The ruling in Durant v Social Services Authority narrows the definition of
‘personal data’, which staff can request to see by subject access requests
(SARs) under the Data Protection Act 1998.
Ben Willmott, employee relations adviser at the Chartered Institute of
Personnel and Development (CIPD), said employers would breathe a sigh of
relief, as the ruling would restrict employees’ ability to use data access
rights to ‘go fishing’ for information for litigation.
He said the definitions still allowed enough scope for legitimate requests
for sensitive information.
However, Alison Wetherfield, chair of the Employment Lawyers Association’s
legislation and policy committee, said that applying the ruling would place a
significant practical burden on employers.

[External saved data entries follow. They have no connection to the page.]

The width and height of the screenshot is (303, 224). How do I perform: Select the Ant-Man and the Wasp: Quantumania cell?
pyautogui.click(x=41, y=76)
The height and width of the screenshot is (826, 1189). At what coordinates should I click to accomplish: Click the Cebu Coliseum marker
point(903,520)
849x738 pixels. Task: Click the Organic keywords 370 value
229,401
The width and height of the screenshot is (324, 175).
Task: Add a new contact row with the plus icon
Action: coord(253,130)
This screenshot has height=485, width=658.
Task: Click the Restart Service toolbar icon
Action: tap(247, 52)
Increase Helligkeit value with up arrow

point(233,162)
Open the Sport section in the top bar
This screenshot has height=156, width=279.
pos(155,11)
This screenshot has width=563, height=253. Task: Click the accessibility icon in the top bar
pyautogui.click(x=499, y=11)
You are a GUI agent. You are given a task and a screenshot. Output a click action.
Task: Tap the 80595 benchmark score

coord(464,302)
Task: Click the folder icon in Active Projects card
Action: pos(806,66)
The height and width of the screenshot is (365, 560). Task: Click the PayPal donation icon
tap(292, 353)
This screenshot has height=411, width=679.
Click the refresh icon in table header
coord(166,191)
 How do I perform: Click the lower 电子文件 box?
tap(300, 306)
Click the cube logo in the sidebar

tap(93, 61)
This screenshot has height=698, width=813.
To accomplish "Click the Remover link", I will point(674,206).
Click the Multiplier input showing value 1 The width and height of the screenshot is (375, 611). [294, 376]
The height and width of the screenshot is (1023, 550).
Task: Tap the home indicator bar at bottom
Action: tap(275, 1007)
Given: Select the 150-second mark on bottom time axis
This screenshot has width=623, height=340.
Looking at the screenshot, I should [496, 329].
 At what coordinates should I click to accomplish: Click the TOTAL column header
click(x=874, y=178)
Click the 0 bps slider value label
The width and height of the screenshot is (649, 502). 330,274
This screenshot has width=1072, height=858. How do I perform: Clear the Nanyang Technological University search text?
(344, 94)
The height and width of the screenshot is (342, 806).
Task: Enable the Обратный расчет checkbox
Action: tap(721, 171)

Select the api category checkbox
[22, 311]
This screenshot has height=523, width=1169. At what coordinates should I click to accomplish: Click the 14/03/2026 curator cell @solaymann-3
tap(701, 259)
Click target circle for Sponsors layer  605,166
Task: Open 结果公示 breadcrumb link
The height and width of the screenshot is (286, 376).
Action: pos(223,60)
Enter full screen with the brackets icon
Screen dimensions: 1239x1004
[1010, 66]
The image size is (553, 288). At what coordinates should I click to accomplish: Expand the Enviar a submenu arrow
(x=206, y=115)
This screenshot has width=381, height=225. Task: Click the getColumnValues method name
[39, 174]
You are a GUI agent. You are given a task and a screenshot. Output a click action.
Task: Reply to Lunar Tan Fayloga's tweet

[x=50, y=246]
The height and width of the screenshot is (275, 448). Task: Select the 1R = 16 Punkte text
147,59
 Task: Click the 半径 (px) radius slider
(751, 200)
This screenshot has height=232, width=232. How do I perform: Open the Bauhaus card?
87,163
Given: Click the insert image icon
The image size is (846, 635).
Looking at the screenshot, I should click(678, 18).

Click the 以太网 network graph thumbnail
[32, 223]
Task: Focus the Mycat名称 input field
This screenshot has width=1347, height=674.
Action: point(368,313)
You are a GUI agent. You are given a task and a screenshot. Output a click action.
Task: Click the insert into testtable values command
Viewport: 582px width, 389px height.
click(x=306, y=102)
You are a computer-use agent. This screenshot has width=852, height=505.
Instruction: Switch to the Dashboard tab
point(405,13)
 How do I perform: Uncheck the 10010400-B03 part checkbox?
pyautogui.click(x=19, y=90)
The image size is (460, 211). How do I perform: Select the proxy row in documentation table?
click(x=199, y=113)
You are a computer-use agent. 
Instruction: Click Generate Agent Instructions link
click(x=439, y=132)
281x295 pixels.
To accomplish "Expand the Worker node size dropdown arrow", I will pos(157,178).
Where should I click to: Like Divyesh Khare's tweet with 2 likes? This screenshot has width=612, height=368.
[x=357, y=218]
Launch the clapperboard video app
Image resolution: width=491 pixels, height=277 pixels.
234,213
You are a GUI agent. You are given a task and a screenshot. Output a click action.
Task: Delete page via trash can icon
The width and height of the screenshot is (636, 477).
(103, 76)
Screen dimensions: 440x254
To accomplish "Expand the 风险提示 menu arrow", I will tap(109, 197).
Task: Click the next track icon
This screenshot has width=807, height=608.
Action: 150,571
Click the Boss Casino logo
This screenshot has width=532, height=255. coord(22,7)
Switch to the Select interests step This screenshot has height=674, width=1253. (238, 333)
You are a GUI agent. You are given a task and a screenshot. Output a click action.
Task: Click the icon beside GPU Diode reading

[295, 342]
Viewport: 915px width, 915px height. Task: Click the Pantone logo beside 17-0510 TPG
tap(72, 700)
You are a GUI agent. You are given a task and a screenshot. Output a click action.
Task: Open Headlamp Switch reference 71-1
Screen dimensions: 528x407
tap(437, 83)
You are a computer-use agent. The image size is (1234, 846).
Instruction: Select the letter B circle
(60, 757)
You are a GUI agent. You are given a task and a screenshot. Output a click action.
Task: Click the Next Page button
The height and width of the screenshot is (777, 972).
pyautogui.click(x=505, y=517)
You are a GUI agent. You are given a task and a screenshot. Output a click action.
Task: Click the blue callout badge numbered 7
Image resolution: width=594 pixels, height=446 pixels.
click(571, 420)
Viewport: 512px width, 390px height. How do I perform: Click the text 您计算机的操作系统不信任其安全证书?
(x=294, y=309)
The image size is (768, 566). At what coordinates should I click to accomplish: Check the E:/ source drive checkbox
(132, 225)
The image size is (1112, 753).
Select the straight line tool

She said that when an SAR was made previously, employers would simply have
to find information and remove other names that appeared on the document.
Following the Court of Appeal’s decision, for data to be regarded as
‘personal data’ – giving rise to a disclosure obligation – it must name or
directly refer to an individual. Merely mentioning a subject’s name in a
document does not make the information in that document ‘personal data’.
The information will have to be biographical ‘in a significant extent’, with
‘the data subject as its focus’, for it to qualify as personal data. Then
employers will have to go back through the information to remove other
individuals’ names.
Wetherfield said employers will be burdened with sorting through all the
information and working out which category it falls into.
"Applying this new definition will make it very difficult for
employers," Wetherfield said.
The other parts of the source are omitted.